Appels au calme de la part d’alliés

Istanbul — L’Union européenne et les États-Unis ont appelé mardi la Turquie à s’en tenir à une « réponse appropriée » dans ses attaques aériennes contre la rébellion kurde du PKK, s’inquiétant de l’ampleur des raids aériens turcs qui entretiennent le cycle de représailles et pourraient tuer des civils.

Au moins trois autres soldats turcs ont été tués mardi dans deux nouveaux attentats attribués au Parti des travailleurs du Kurdistan (PKK) dans l’est du pays. L’un a visé un convoi militaire, qui a sauté sur une mine, et l’autre une garnison militaire attaquée au lance-roquettes.

Selon un décompte de l’AFP, au moins 20 membres des forces de l’ordre ont été tués depuis la fin de la trêve il y a quinze jours entre la guérilla et le pouvoir central. Ankara poursuit pour sa part les raids aériens contre la rébellion en touchant mardi une de ses positions sur le territoire turc, près la frontière irakienne, ont indiqué les médias.

Violences

L’armée affirme avoir tué plus de 260 combattants dans ses bombardements quotidiens. Selon des sources kurdes, dix civils irakiens ont aussi été tués dans des raids ce week-end, mais l’armée affirme n’avoir visé aucune zone habitée. Dans un communiqué publié à Bruxelles, le commissaire européen à l’Élargissement, Johannes Hahn, s’est dit « très préoccupé » par l’escalade de la violence.
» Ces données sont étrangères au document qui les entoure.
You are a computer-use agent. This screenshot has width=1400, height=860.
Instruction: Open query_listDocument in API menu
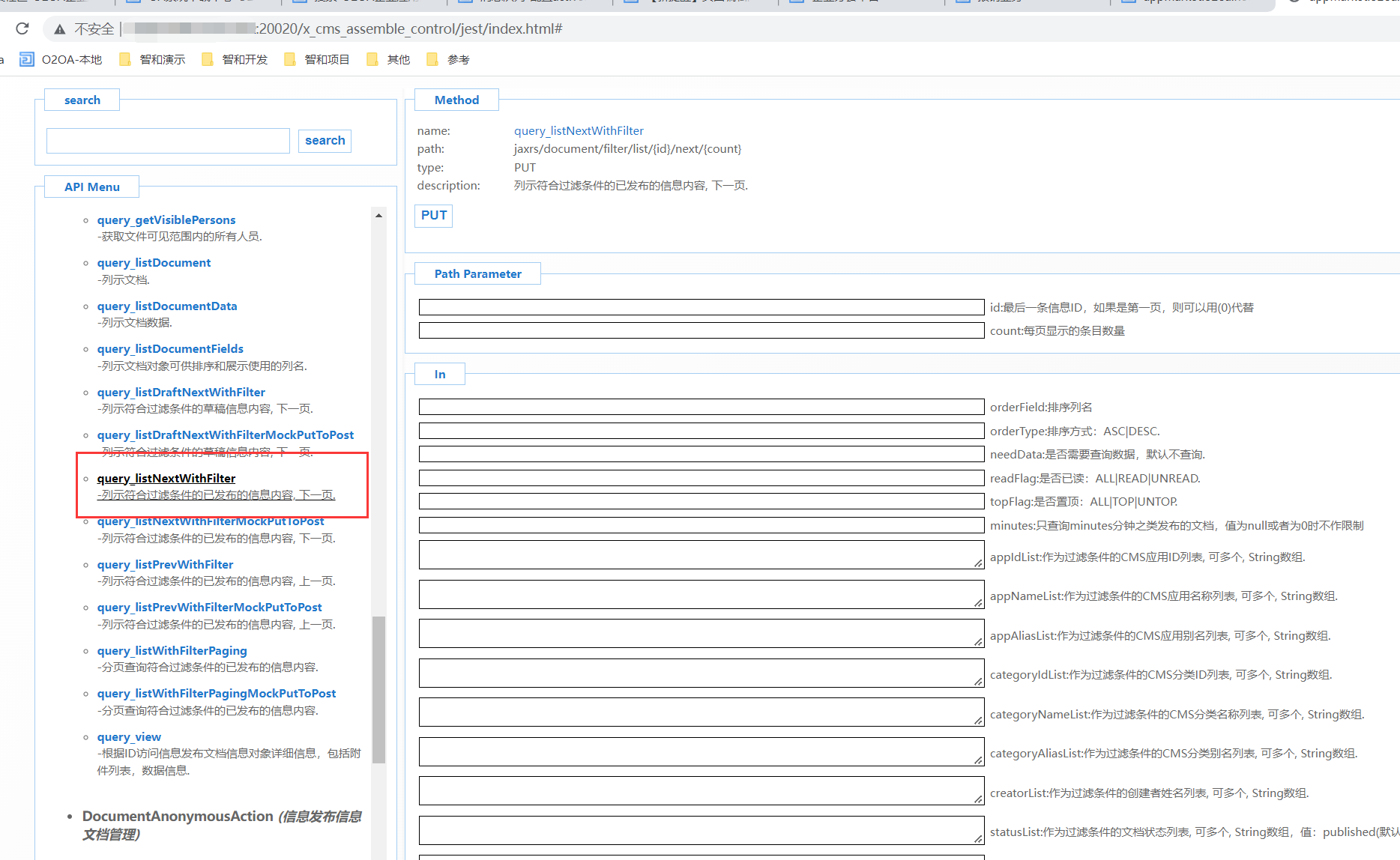click(154, 263)
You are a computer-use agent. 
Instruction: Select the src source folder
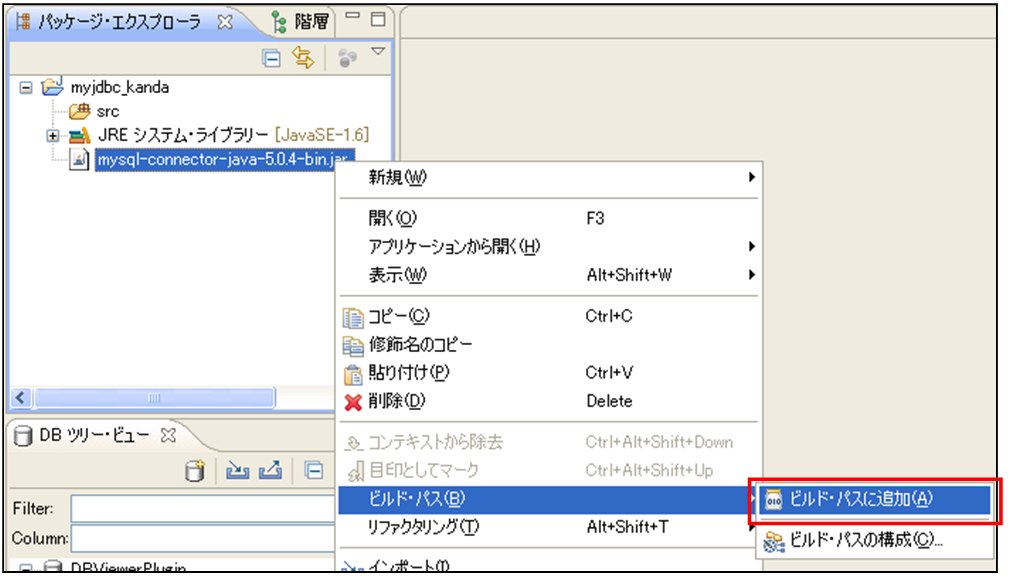click(x=106, y=111)
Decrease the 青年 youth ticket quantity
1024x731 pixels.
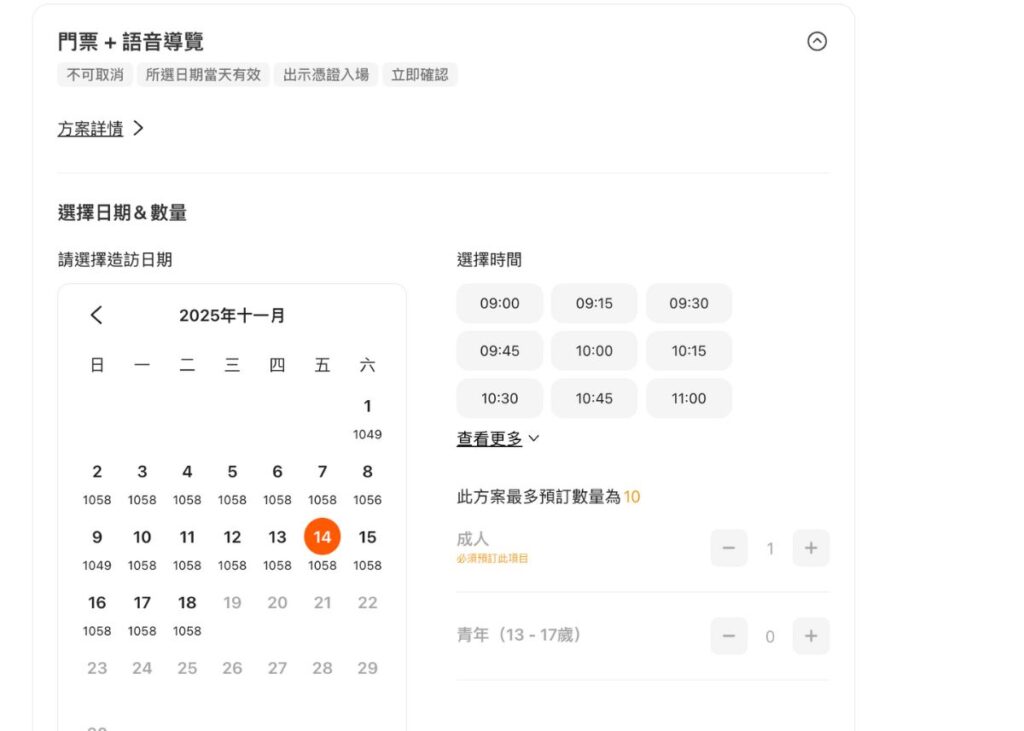coord(729,636)
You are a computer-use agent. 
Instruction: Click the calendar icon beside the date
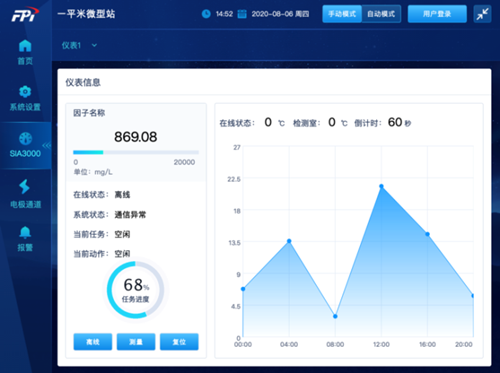tap(242, 14)
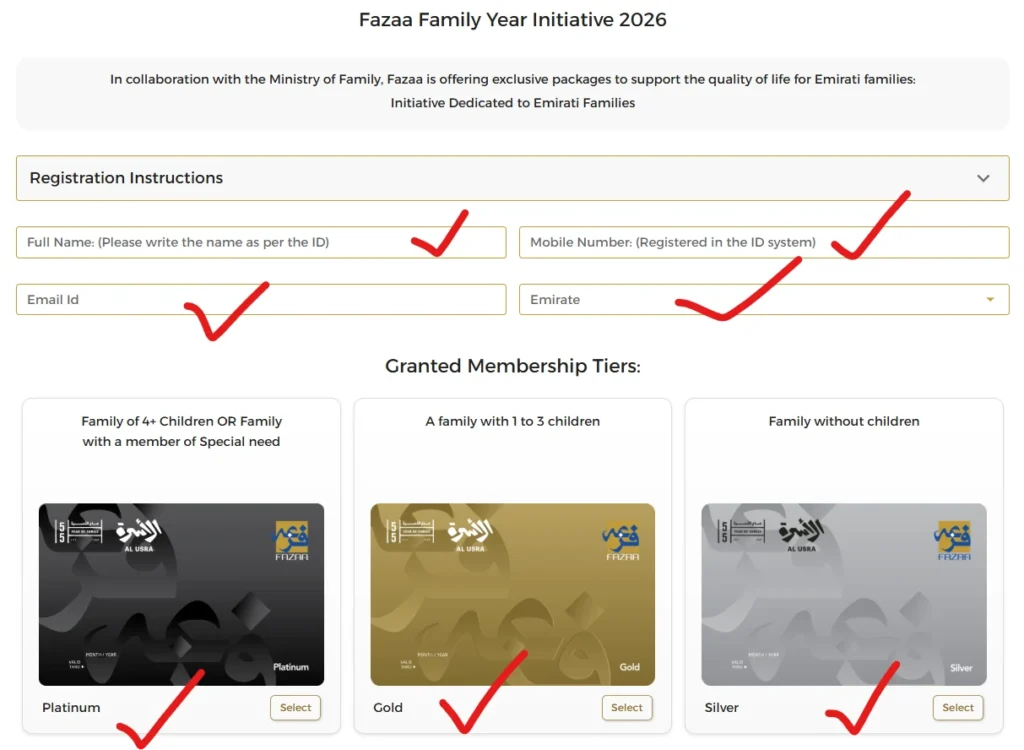Screen dimensions: 1024x750
Task: Open the Emirate dropdown
Action: pyautogui.click(x=763, y=299)
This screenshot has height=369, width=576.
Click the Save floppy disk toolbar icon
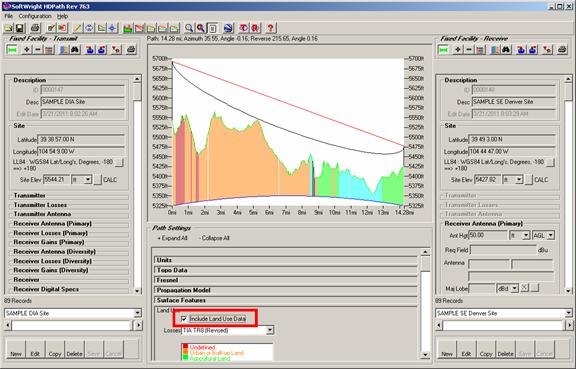click(x=19, y=28)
De Washington, le porte-parole du département d’État, Mark Toner, a envoyé le même message. « Nous voulons que le PKK renonce à la violence et reprenne les discussions avant le gouvernement turc […] et nous voulons voir le gouvernement turc répondre de manière proportionnée » aux attaques, a-t-il dit.

Un attentat survenu le 20 juillet à Suruç (sud) a déclenché un cycle de représailles entre la guérilla et l’armée turque.